**** TEXTAUSSCHNITT ****

Das ist auch für die Kirche unserer Tage eine zentrale Aufgabe. Ich nütze die Gelegenheit dieses Hirtenbriefes, allen haupt- und ehrenamtlichen Mitarbeiterinnen und Mitarbeitern in der Pastoral, im Schuldienst und in der Verwaltung von Herzen zu danken für ihren Einsatz. Und alle rufe ich Sie auf, vor allem die Jugendlichen unter Ihnen: Christus der Herr braucht auch heute Boten des Evangeliums, die ihre Fähigkeiten und Talente einsetzen für die Bezeugung der christlichen Botschaft. Lassen Sie sich nicht von negativen Schlagzeilen entmutigen! Auch der heilige Wolfgang, und schon gar nicht Jesus selbst, waren immer erfolgreich. Aber die Nachfolge Jesu hat ihren Lohn schon in sich. Den Aposteln wurde die Taborstunde geschenkt, die ihnen half, auch die Niederungen des Kreuzweges zu bestehen (vgl. Mk 9,2‑10), wie wir heute im Evangelium gehört haben. Und auch der Apostel Paulus ermutigt uns heute: „Ist Gott für uns, wer ist dann gegen uns?“ (Röm 8,31b). So bitte ich Sie: Alle sollen sich fragen, ob der Herr sie nicht beruft, als Priester, Diakon, als Ordensfrau oder Ordensmann, im Religionsunterricht oder in einem der Pastoralen Dienste Verantwortung zu übernehmen.

Dazu kommt als Ehrenamt die Möglichkeit, als Katechistin oder Katechist einen Teilbereich der Verkündigung mitzuübernehmen.

**** BEREITGESTELLTE DATEN ****

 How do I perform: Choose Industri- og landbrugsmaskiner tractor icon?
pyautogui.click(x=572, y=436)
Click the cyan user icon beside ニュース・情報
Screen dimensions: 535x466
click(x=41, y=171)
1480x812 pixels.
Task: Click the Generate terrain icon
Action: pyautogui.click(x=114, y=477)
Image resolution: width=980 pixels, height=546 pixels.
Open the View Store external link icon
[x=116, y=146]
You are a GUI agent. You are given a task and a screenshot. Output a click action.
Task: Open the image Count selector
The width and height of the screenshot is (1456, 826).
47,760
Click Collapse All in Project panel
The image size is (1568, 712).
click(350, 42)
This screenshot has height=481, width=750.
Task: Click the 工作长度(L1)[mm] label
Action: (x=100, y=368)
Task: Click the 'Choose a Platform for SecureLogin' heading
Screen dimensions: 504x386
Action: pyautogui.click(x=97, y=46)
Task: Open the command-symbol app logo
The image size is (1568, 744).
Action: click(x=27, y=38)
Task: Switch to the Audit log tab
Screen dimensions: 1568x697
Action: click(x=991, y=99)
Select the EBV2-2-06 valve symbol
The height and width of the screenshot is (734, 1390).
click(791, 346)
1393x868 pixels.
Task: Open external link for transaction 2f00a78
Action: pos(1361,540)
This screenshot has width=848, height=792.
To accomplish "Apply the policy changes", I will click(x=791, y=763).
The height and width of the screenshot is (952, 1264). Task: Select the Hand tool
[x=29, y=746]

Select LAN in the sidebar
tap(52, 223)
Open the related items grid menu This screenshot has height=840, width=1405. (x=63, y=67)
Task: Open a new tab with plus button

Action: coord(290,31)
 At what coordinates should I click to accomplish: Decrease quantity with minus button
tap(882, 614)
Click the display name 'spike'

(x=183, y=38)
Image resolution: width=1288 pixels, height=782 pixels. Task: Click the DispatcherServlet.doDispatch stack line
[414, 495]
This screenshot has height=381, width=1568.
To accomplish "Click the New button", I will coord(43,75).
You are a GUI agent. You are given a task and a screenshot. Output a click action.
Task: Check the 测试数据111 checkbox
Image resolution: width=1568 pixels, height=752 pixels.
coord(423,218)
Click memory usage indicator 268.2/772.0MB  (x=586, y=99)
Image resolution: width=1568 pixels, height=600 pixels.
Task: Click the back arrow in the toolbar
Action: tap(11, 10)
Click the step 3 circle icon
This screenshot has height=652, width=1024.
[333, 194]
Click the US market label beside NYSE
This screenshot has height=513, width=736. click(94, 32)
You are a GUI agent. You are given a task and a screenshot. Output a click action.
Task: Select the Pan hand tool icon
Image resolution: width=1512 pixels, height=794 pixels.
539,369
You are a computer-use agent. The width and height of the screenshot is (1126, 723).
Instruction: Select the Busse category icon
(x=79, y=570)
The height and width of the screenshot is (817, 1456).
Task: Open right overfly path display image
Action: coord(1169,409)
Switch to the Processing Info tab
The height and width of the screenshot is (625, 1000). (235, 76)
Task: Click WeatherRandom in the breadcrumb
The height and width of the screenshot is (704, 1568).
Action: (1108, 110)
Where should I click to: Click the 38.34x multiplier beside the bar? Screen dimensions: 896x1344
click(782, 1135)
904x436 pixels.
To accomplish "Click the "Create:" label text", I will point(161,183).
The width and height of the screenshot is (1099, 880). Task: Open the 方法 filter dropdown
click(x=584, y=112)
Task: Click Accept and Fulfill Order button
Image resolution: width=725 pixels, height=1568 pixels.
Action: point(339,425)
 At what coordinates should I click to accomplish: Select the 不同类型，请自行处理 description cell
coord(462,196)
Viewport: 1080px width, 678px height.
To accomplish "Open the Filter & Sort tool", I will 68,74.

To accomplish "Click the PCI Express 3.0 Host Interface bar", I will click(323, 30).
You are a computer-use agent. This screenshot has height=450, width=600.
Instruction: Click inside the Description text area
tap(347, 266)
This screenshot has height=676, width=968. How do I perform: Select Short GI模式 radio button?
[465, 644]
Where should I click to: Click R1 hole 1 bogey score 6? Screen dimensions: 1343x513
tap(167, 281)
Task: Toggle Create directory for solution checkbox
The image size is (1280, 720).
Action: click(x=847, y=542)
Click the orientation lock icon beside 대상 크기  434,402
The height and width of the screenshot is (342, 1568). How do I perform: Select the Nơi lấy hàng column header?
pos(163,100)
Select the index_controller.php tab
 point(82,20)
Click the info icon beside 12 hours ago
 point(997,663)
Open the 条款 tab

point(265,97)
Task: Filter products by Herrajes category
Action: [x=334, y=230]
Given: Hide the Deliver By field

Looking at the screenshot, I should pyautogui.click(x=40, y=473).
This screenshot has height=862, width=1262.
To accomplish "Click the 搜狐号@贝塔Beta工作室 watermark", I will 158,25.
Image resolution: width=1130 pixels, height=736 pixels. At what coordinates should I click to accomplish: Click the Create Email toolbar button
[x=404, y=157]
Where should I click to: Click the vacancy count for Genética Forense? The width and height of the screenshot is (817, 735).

****

### ZU BEARBEITENDE AUFGABEN
[A] Welche Möglichkeit kommt laut dem Hirtenbrief als Ehrenamt hinzu?
[B] Gib nur die Zeilen der Datensätze vollständig wieder, beginnend mit der Zeile mit „This screenshot has width=848, height=792.“ und fortlaufend bis einschließlich der Zeile mit „Action: coord(290,31)“. Verschiebe dabei jede Koordinate in den Antworten um 15.

### LÖSUNGEN
[A] Als Katechistin oder Katechist einen Teilbereich der Verkündigung mitzuübernehmen.

[B]
This screenshot has width=848, height=792.
To accomplish "Apply the policy changes", I will click(x=806, y=778).
The height and width of the screenshot is (952, 1264). Task: Select the Hand tool
[x=44, y=761]

Select LAN in the sidebar
tap(67, 238)
Open the related items grid menu This screenshot has height=840, width=1405. (x=78, y=82)
Task: Open a new tab with plus button

Action: coord(305,46)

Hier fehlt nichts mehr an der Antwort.